AIM OF THE EXERCISE: Write the next part of the bot-bottle notes on committed images and the commit command, starting right after step 4.

SELECTED TEXT:
A new plain-text file committed-image is added to the per-bottle state directory:

~/.bot-bottle/state/<identity>/
    metadata.json
    Dockerfile            (capability-block override; optional)
    committed-image       (committed artifact reference; optional)
    transcript/

bottle_state.committed_image_path(identity) returns the path. write_committed_image / read_committed_image are the read/write helpers, matching the existing per_bottle_dockerfile pattern. Docker stores a Docker tag in this file; smolmachines stores the absolute path to the committed .smolmachine artifact.

commit command

./cli.py commit [<slug>]
  1. Resolve slug (arg or interactive picker from enumerate_active_agents).
  2. Check metadata and branch by backend.
  3. For Docker, derive container name bot-bottle-<slug> and run docker commit <container> bot-bottle-committed-<slug>:latest.
  4. For smolmachines, derive machine name bot-bottle-<slug> and run smolvm pack create --from-vm <machine> -o ~/.bot-bottle/state/<slug>/committed-smolmachine.

DATA SECTION:
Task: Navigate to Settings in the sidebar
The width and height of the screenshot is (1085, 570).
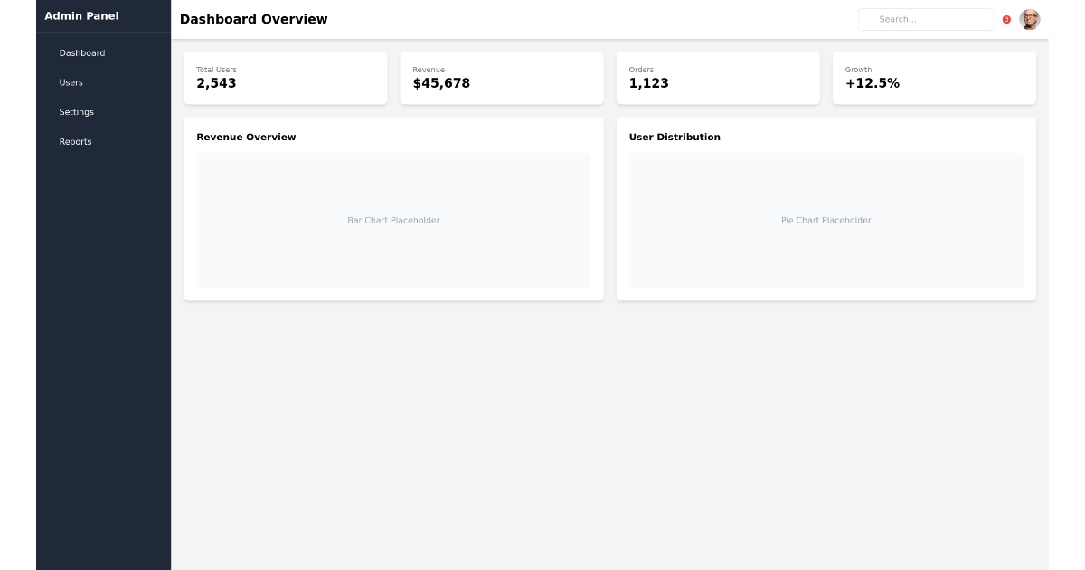Action: pyautogui.click(x=76, y=111)
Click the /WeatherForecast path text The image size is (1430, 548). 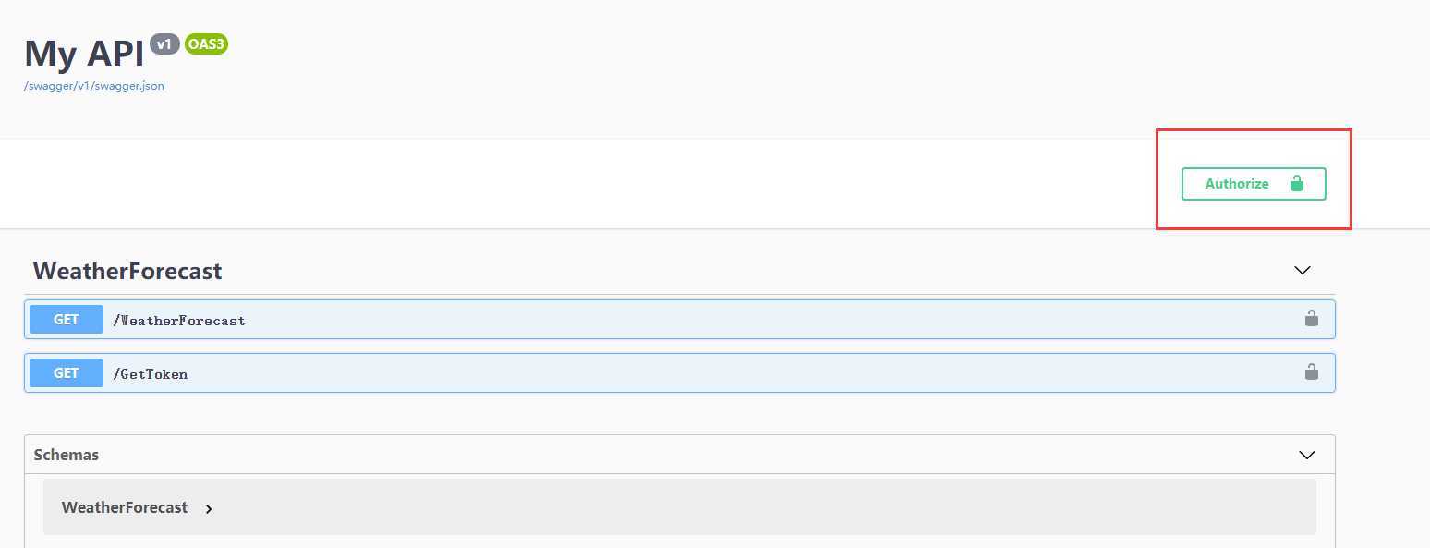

TASK OUTPUT:
  5. Write the Docker image tag or smolmachine artifact path to ~/.bot-bottle/state/<slug>/committed-image.
  6. Call mark_preserved(<slug>) so the state dir survives session-end.
  7. Print the resume hint and a backend-specific export example.

Resume from committed image

bot_bottle/backend/docker/launch.py already rebuilds the agent image at the top of the launch context manager. The change is a check immediately before that step:

committed = read_committed_image(plan.slug)
if committed and docker_mod.image_exists(committed):
    info(f"using committed image {committed!r}")
    plan = dataclasses.replace(
        plan,
        agent_provision=dataclasses.replace(plan.agent_provision, image=committed),
    )
else:
    docker_mod.build_image(plan.image, _REPO_DIR, dockerfile=plan.dockerfile_path)

Replacing agent_provision.image propagates to plan.image (a property) and from there to the Compose spec renderer's _agent_serviceimage: field, so the container boots from the committed snapshot. The build step is skipped entirely when a committed image is found and exists locally.

If the committed image has been deleted from the local daemon (e.g. after docker rmi or a docker system prune), the launch falls back to a normal Dockerfile build, matching the pre-commit behavior.

Resume from committed smolmachine

bot_bottle/backend/smolmachines/launch.py checks the committed reference before the normal Docker build -> pack cache path:

committed = read_committed_image(plan.slug)
if committed and Path(committed).is_file():
    return Path(committed)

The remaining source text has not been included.